▶ **Excerpted data**:
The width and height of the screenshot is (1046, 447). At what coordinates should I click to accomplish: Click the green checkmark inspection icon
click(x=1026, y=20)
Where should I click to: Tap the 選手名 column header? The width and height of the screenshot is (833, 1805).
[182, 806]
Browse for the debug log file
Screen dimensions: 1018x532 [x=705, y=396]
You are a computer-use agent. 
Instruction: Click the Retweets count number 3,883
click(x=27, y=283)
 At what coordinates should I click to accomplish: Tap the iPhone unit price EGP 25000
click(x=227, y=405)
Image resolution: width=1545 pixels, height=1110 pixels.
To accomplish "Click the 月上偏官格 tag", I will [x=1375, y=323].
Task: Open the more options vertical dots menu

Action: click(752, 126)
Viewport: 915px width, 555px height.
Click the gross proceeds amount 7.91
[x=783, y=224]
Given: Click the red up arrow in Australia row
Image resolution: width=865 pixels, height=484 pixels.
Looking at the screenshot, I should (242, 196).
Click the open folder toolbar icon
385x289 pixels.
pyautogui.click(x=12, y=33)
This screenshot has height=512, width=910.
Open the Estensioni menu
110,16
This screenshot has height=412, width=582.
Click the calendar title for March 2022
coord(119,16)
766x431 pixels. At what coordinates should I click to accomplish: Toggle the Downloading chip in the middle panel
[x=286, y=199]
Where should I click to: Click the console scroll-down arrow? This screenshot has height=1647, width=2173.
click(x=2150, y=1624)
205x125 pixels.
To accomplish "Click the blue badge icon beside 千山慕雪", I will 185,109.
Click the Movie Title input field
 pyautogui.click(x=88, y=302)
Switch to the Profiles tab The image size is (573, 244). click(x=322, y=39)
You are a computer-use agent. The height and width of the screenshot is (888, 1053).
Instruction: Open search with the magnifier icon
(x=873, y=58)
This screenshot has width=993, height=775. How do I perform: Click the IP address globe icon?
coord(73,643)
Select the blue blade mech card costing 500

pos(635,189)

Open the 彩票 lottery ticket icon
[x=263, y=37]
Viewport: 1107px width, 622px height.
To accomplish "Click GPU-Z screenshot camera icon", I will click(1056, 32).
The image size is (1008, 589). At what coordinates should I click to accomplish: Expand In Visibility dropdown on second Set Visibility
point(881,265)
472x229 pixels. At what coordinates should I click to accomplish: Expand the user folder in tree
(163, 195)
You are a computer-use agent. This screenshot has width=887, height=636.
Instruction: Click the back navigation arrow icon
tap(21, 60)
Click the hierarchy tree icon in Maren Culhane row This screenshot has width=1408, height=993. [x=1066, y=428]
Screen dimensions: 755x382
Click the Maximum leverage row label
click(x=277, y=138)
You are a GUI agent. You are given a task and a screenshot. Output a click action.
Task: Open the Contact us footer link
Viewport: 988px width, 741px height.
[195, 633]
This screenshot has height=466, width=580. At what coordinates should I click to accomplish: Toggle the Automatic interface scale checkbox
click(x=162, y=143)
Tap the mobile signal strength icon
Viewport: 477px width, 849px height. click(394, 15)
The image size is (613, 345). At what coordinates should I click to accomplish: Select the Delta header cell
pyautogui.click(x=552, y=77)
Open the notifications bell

▶ **Task directions**: Could you copy out the part of the material that opens with the line containing "Viewport: 1107px width, 622px height." and runs through the end, both ends included and every line unchanged?

▶ **Finished task**:
Viewport: 1107px width, 622px height.
To accomplish "Click GPU-Z screenshot camera icon", I will click(1056, 32).
The image size is (1008, 589). At what coordinates should I click to accomplish: Expand In Visibility dropdown on second Set Visibility
point(881,265)
472x229 pixels. At what coordinates should I click to accomplish: Expand the user folder in tree
(163, 195)
You are a computer-use agent. This screenshot has width=887, height=636.
Instruction: Click the back navigation arrow icon
tap(21, 60)
Click the hierarchy tree icon in Maren Culhane row This screenshot has width=1408, height=993. [x=1066, y=428]
Screen dimensions: 755x382
Click the Maximum leverage row label
click(x=277, y=138)
You are a GUI agent. You are given a task and a screenshot. Output a click action.
Task: Open the Contact us footer link
Viewport: 988px width, 741px height.
[195, 633]
This screenshot has height=466, width=580. At what coordinates should I click to accomplish: Toggle the Automatic interface scale checkbox
click(x=162, y=143)
Tap the mobile signal strength icon
Viewport: 477px width, 849px height. click(394, 15)
The image size is (613, 345). At what coordinates should I click to accomplish: Select the Delta header cell
pyautogui.click(x=552, y=77)
Open the notifications bell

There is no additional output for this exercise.